**GIVEN TEXT:**
==================================================

I attended Storage
Field Day 4 a couple of weeks ago in San Jose, CA. One of the companies we
had the pleasure of hearing from was Coho
Data, a startup that will be releasing its DataStream 1000 scale-out storage
product later this month. With this scale-out storage methodology, the use
of monolithic storage arrays is no longer the case. Scale-out implies there
will be one or most likely several nodes that contain compute resources and
storage but act as one device with high availability and failover.
Ramana Jonnala, Coho Data CEO and Co-Founder, started the presentation
with a brief introduction and mentioned the company obtained Series B Financing
(second round). Then, he passed off the presentation to Andy Warfield, CTO and
Co-Founder, who went on to wow the entire Storage Field Day panel.
The DataStream 1000 GA product will be a 2U box with 4 PCIe
flash cards, 4 10 GB Ethernet ports, and 40 TB of capacity storage behind it,
which we were told will come out to about $2.50/TB. The IOPs will increase
linearly as you plug in more boxes and promises low-latency due to its use of
Although I just described the hardware features, Coho Data
says it’s really a software company running on commodity hardware…not exactly a
white box, though. Coho Data decided to ship a physical appliance to ensure
performance. Each unit contains two microarrays each with networking, storage,
and compute. It’s all NFS as well. See Figures A and B.
The networking is handled by Arista Networks 10 GB switches. Coho Data
is taking advantage of many things that the Arista switch offers — in
particular, the use of OpenFlow.
During the presentation, someone was asked whether you could
use other switches since OpenFlow is open source; although it’s possible, it’s
not supported at this time. This is not just software-defined
networking (SDN) for SDN’s sake, but more to take advantage of scaling
options. They’re able to isolate more “per tenant traffic” — think
cloud and several organizations, companies, departments (or tenants) within the
Also, it allows them more flexibility with WAN traffic
management. Warfield explained that within the OpenFlow controller we have
three tables that tell packets (or more accurately flows) where to go. The
first table is Layer 2, which is the MAC address layer (see the OSI model for more information).
The switch sees a certain MAC and tells it which port to go to. The second
table is Layer 3, the IP layer, which dose a similar thing but uses IP
addresses. The third table is a Ternary Content Addressable Memory (TCAM)
table, which is much more arbitrary. We can use any of the bits within the flow
to direct it to a port. (Read
this SDNCentral article about TCAM usage in OpenFlow.) They can use this
SDN technology to initially balance workload throughout the microarrays, as
well as rebalance the workload if necessary due to the addition or the removal
of workloads or microarrays. The host connected only uses a single NFS IP, and
the switch is able to decide which microarray it should go to, making
management from the host a lot easier. You can see a demo of how this works at
about 15 minutes into the Building
a Flash-Based Distributed System with SDN video.

==================================================

**RECORDED DATA:**
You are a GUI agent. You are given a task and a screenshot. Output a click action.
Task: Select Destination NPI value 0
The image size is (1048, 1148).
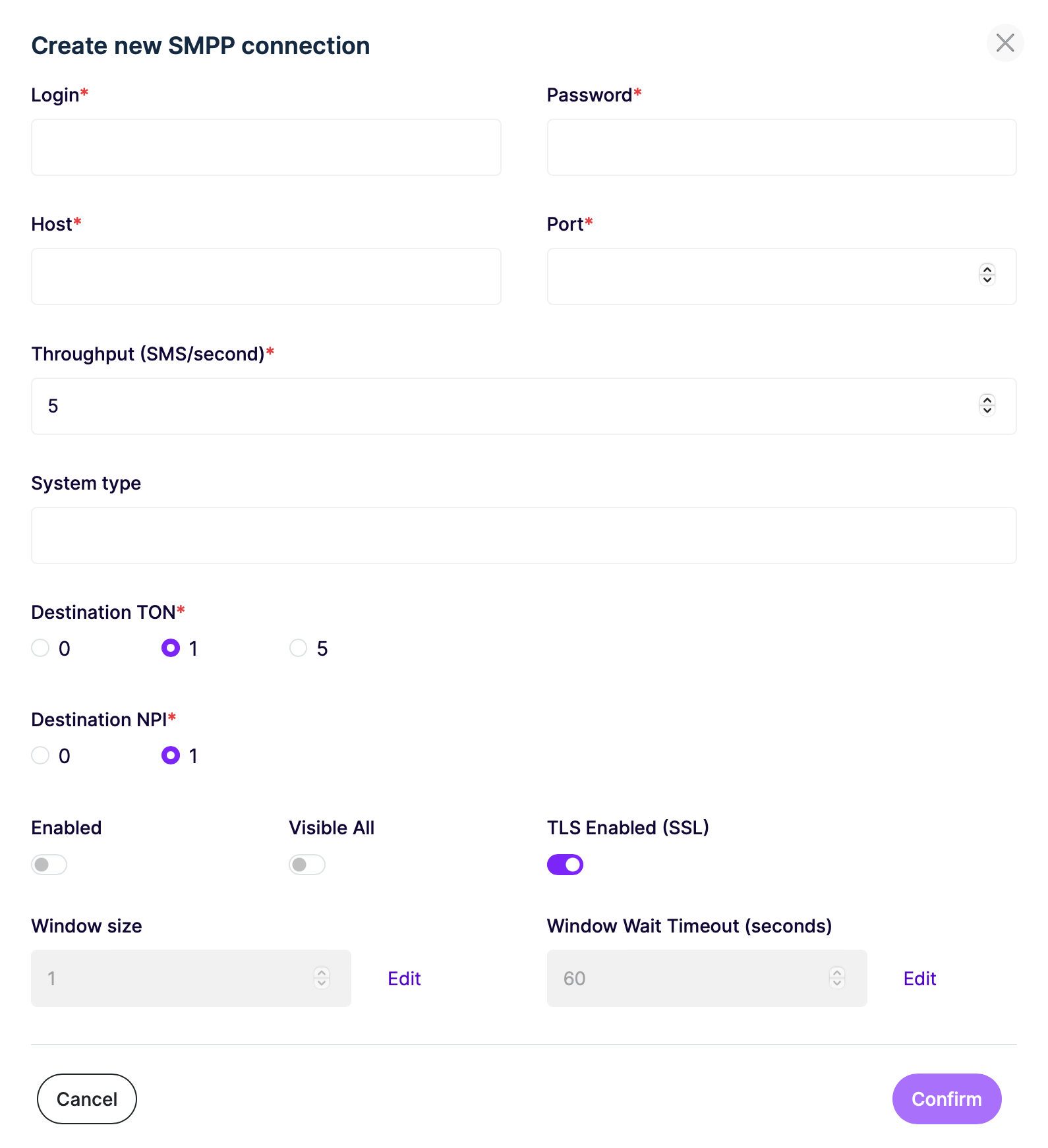pos(40,755)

==================================================

**GIVEN TASK:**
Summarize the Coho Data write-up in two sentences.

**RESPONSE TO THE EXERCISE:**
At Storage Field Day 4, the startup Coho Data presented its DataStream 1000 scale-out storage product: a 2U NFS appliance with four PCIe flash cards, four 10 GB Ethernet ports and 40 TB of capacity, which the company calls software running on commodity hardware. Its networking runs on Arista 10 GB switches using OpenFlow, whose Layer 2, Layer 3 and TCAM tables let the switch balance and rebalance workload across microarrays while the host uses a single NFS IP.